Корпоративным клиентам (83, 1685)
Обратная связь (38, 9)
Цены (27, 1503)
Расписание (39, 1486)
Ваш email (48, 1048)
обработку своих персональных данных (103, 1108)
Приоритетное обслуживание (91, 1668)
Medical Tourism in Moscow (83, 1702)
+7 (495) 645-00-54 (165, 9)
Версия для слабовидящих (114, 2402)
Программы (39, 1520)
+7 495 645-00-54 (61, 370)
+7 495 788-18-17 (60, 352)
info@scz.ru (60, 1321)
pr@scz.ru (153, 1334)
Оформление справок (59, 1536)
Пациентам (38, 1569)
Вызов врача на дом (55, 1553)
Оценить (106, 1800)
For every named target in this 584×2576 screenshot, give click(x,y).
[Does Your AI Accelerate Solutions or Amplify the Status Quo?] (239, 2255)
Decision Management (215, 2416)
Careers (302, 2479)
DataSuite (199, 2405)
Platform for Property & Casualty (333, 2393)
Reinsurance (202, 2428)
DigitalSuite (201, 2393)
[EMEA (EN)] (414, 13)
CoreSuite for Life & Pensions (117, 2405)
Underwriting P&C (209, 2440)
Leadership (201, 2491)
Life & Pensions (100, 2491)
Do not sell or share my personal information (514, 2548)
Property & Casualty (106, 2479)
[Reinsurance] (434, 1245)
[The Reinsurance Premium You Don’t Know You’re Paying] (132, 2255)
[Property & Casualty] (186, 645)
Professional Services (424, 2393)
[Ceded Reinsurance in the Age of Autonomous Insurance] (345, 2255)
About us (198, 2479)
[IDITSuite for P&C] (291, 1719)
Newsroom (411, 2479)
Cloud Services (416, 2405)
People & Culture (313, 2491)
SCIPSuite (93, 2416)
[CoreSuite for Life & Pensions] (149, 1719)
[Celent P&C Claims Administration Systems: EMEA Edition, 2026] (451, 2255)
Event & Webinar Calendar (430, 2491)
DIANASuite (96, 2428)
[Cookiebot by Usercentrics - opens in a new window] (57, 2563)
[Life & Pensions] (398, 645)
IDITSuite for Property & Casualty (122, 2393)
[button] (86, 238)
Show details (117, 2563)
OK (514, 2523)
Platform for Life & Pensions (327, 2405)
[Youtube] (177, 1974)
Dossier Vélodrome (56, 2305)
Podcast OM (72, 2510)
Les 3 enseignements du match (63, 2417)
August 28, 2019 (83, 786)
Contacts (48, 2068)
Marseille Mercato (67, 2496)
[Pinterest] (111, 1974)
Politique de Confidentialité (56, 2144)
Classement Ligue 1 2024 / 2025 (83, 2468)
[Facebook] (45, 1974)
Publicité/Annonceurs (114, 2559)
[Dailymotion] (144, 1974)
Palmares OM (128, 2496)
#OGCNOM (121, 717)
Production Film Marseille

───

**WHAT YOU HAVE TO DO**
Would you print, exactly as written, every line above from the one holding "Обратная связь (38, 9)" through the one holding "Оценить (106, 1800)", with both included and no other lines?

**ANSWER SPACE**
Обратная связь (38, 9)
Цены (27, 1503)
Расписание (39, 1486)
Ваш email (48, 1048)
обработку своих персональных данных (103, 1108)
Приоритетное обслуживание (91, 1668)
Medical Tourism in Moscow (83, 1702)
+7 (495) 645-00-54 (165, 9)
Версия для слабовидящих (114, 2402)
Программы (39, 1520)
+7 495 645-00-54 (61, 370)
+7 495 788-18-17 (60, 352)
info@scz.ru (60, 1321)
pr@scz.ru (153, 1334)
Оформление справок (59, 1536)
Пациентам (38, 1569)
Вызов врача на дом (55, 1553)
Оценить (106, 1800)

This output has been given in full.